Four newprojects starting this year will open access to nearly 45 miles of important habitat. The first of the projects will realign the Bear River around the Old City of Evanston Dam, a concrete dam formerly used to supply the town and other users with water. Improvements like these don’t just benefit the wildlife however, they’re also good for people.
Improving fish passage makes communities safer and more accessible.
On the Sabattus River in Maine, a new fish passage project is removing two obsolete dams and restoring riverbanks. The project will improve habitat for fish and wildlife while reducing flood risk and opening parks and safe access to nature for nearby communities.
Removing these dams, in combination with other restoration projects along the Sabattus River, is expected to reopen 2,429 acres of lake and pond habitat and 75 miles of river and stream habitat for alewife, blueback herring, American shad, federally endangered Atlantic salmon, and American eel. Once access is restored, nearly 50,000 adult alewife from Sabattus Pond could return to the Androscoggin Watershed each year!
Wildlife and watersheds don’t often fit into the tidy lines on the map, so communities and partners have to work together across jurisdictional lines.
Improving aquatic habitat builds climate resiliency in the communities that need it most.
As climate change continues to disrupt our waterways, it’s increasingly important to ensure that infrastructure is ready to withstand the changes. Culverts and bridges that are designed for both higher water flows and the needs of wildlife help keep salmon runs resilient, fisheries stable, and roads reliable for local communities and economies.
In 2006, a flooding event on the Little Tonsina River overwhelmed an access road in Alaska’s Valdez-Cordova Borough— homelands to Ahtna people and an area that Sugpiaq and rural Alaskans depend on for access to hunting and fishing, wild food security, and cultural ties to the land. An emergency culvert replacement gave temporary access to the road, but a more lasting solution was needed to protect access to the area and allow the native fish to migrate freely.
This year, partners including the Chugach Alaska Corporation, Alaska Department of Transportation, and the Copper River Watershed Project received additional funding from the National Fish Passage Program to kick start a solution.

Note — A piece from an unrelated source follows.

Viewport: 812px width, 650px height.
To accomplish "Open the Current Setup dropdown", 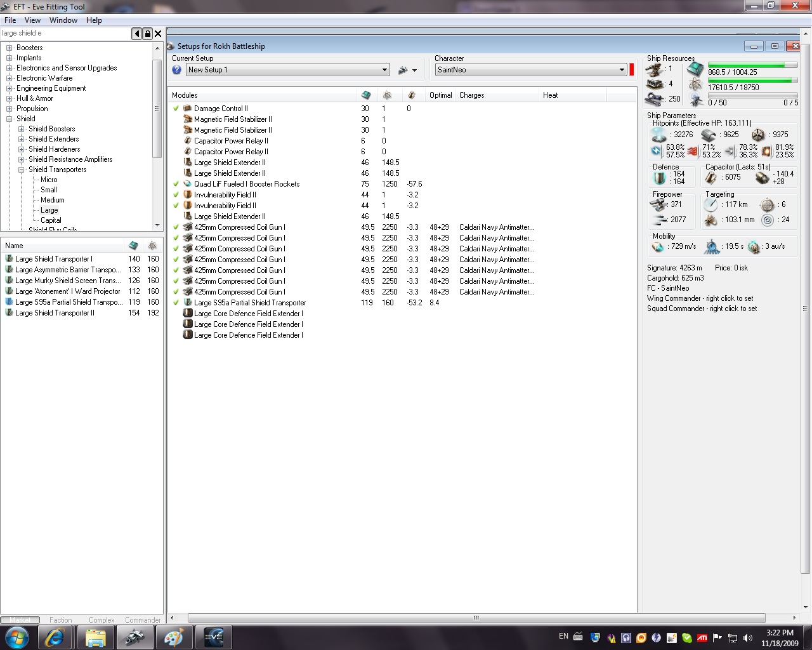I will coord(384,70).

They broke ground on a two-lane bridge that is designed for a 100-year flood event and employs some of the U.S. Fish and Wildlife Service’s comprehensive design guidelines.
Like all the projects funded this year, the bridge follows state and local investments in fish-friendly infrastructure across the country that would not be possible without the support and participation of thousands of partners.

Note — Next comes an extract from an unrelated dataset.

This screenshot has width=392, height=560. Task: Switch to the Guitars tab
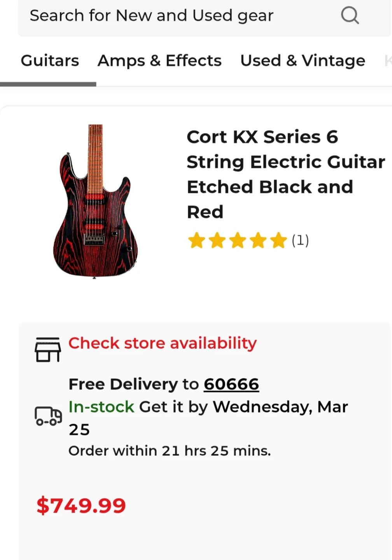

The National Fish Passage Program leveraged existing networks of successful partnerships to quickly jumpstart projects across the country.

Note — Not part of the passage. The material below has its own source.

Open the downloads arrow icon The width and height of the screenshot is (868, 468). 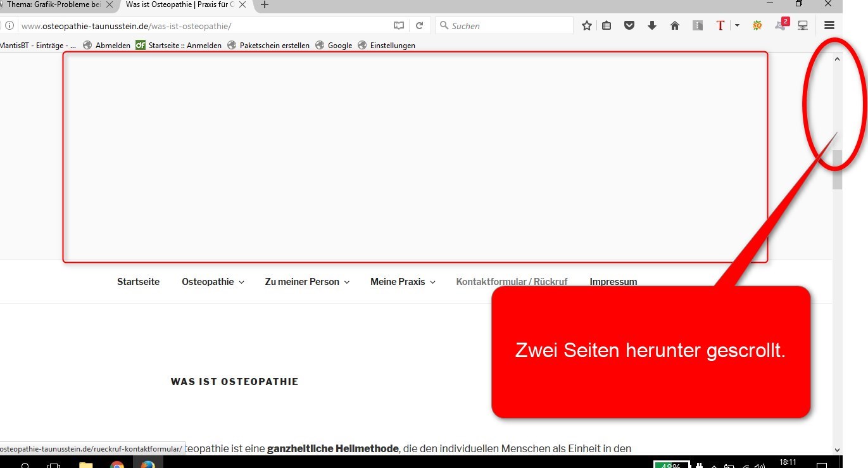[x=652, y=26]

Dam removal, culvert replacement, and other fish passage projects are complex infrastructure improvements that typically take years to plan and develop. The National Fish Passage Program has been working with local partners for decades to help lay the groundwork for these projects.
“When the infrastructure law passed, we were able to quickly tap into our extensive partnership network and start getting funding to the people and organizations who would put it to good use,” said Eric MacMillan, Chief of the Branch of Aquatic Habitat and Species Conservation for the U.S. Fish and Wildlife Service.
Thanks to a national network of landowners, conservation organizations, Tribes, and local governments, U.S. Fish and Wildlife Service biologists and engineers were able to provide rapid assistance in the planning, design, implementation, and monitoring of the projects.
The Bipartisan Infrastructure Law is a strong investment in local, state and Tribal communities to help tackle the climate crisis while creating jobs, advancing environmental justice and boosting local economies.